- _Description of the task_: Show all lines of the entries in which the word "computer" is found.

Stored data entries:
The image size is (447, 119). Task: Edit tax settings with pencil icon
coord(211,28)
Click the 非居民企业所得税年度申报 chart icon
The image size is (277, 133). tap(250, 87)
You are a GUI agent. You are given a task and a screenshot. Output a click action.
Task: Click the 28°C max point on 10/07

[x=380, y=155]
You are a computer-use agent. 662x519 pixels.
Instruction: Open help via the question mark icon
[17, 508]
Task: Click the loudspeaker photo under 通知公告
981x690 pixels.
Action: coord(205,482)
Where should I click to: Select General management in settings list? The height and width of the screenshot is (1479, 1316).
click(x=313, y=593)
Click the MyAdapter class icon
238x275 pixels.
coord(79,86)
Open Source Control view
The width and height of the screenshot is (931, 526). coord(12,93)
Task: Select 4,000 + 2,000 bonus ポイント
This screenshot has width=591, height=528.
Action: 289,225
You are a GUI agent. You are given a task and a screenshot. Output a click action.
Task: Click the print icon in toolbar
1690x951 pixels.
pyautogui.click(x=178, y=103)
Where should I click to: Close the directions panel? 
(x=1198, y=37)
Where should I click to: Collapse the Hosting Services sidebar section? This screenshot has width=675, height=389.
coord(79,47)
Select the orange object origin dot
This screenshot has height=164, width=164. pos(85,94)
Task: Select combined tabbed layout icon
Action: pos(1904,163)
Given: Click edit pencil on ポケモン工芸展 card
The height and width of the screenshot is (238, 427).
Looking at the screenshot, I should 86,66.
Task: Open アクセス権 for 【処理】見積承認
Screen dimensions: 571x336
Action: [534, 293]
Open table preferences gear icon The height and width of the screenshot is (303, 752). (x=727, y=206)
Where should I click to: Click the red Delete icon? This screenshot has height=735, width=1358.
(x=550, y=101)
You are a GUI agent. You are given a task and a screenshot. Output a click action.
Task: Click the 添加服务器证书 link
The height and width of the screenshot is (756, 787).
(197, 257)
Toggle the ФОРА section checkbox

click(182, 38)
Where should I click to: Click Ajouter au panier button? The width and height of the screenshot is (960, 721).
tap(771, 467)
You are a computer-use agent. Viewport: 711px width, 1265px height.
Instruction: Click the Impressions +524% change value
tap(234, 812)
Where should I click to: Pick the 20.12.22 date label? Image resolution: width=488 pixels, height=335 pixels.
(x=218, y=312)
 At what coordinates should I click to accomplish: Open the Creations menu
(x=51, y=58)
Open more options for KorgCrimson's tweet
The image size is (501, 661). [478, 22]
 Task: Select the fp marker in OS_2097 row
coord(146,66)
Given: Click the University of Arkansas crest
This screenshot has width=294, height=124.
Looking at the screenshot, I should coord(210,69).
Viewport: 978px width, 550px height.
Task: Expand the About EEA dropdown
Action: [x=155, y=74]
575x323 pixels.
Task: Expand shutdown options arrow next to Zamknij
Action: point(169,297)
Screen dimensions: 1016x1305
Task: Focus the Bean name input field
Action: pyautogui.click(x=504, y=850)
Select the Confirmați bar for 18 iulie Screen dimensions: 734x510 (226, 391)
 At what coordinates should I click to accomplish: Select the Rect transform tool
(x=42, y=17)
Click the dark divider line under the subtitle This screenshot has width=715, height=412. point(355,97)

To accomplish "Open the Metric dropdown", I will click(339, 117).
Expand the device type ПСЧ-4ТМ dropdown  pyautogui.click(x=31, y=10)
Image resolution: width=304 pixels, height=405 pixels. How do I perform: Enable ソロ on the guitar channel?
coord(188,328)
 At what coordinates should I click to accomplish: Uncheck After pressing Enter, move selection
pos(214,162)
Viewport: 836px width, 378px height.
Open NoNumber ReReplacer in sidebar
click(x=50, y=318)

- _Solution to the problem_:
You are a computer-use agent. 662x519 pixels.
You are a computer-use agent. Viewport: 711px width, 1265px height.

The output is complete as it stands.